Personne ne sait au juste qui a allumé la première flamme, mais il n'y avait plus d'eau pour les éteindre. Tout ce qui n'a pas brûlé tient à peine debout. Laissant les survivants démunis. Comme lui en cet instant. Dehors, il est une proie facile. Il doit rester vigilant et guetter le moindre bruit, le cliquetis caractéristique de bottes.
Il ne les a jamais croisés, mais il connaît les recommandations : ne pas traîner à découvert, repérer sur son chemin tout ce qui peut servir de refuge, ne pas s'approcher des anciennes barricades transformées depuis en bidonvilles par les zonards. Ces derniers auraient, selon Sally, finit par s'adonner au cannibalisme et à d'autres horreurs du même genre. Soan préfère ne pas se poser la question et les éviter autant qu'il peut. Dans son état, n'importe qui représente une menace.
Il dépasse les abris de fortune, glisse un regard inquiet à chaque ruelle, à chaque entrée d'immeuble éventrée. Même si les Bottes Rouges ne se cachent pas. Nul besoin puisqu'ils règnent en maîtres sur la capitale abandonnée par les autorités. Les élus ont estimé que les Parisiens se montraient trop violents et surtout ingrats : ce fameux discours a enflammé Paris. Littéralement. Pour survivre, ceux qui sont restés ont dû se réunir en clan et se barricader.
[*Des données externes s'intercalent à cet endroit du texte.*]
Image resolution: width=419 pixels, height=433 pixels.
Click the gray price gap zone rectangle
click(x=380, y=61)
Qu'est-ce qu'il lui a pris de sortir tout seul ? Sally va l'engueuler comme un poisson pourri. Mais il préfère encore ça à la solitude. La terreur lui agrippe le ventre, son estomac vide se creuse et se serre. Il grimace de douleur. L'anxiété héritée de sa mère ne l'a jamais lâché. Il a juste appris à composer avec. La peur, compagne familière, lui projette l'image de sa carcasse embrochée par les cannibales. Encore que ce sort reste plus enviable à ce que lui réserveront les Bottes s'ils l'attrapent !
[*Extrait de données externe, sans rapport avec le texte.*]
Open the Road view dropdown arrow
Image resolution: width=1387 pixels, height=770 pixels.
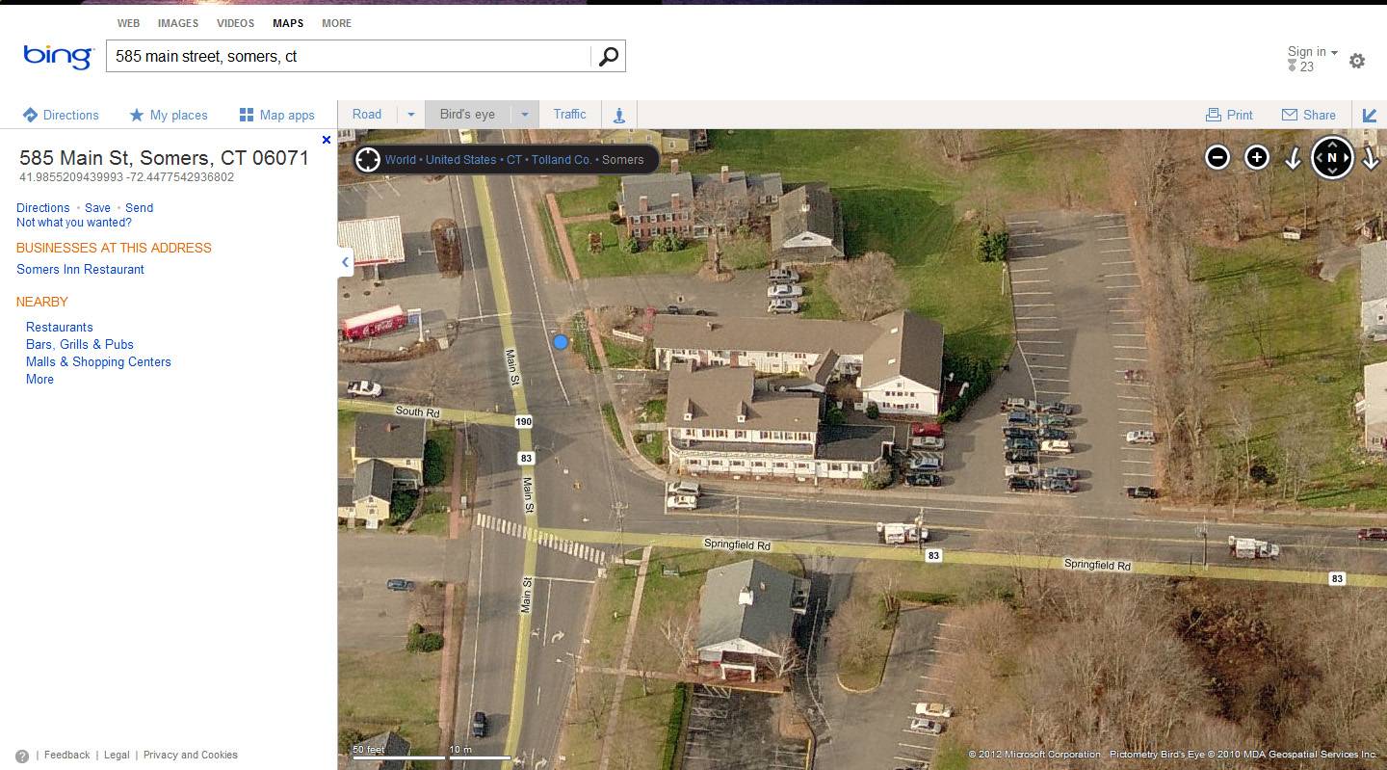click(x=411, y=114)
Son regard s'élance vers le ciel, gris comme toujours. Pas une goutte ne menace de tomber. Tant mieux ! Les pluies acides rongent tout, y compris la chair humaine. Pourtant, il redoute plus la nuit que la pluie. Pour cette dernière, il suffit de s'abriter, n'importe où. La nuit, en revanche, le contraindra à trouver refuge dans l'un de ces immeubles abandonnés sans savoir ce qui pourrait s'y cacher.
Sur le boulevard Raspail, il entend un bruit de botte. Pas le temps de chercher d'où il provient, il lui faut trouver un abri, n'importe lequel et vite. Pas de barricades transformées en bidonville ici, les tanks ont tout rasé. Derrière les façades des bâtiments claquemurés, il imagine les regards des survivants retranchés posés sur lui. Aucun ne prendra le risque d'ouvrir leur porte à un inconnu. Trop dangereux. Soan pâlit.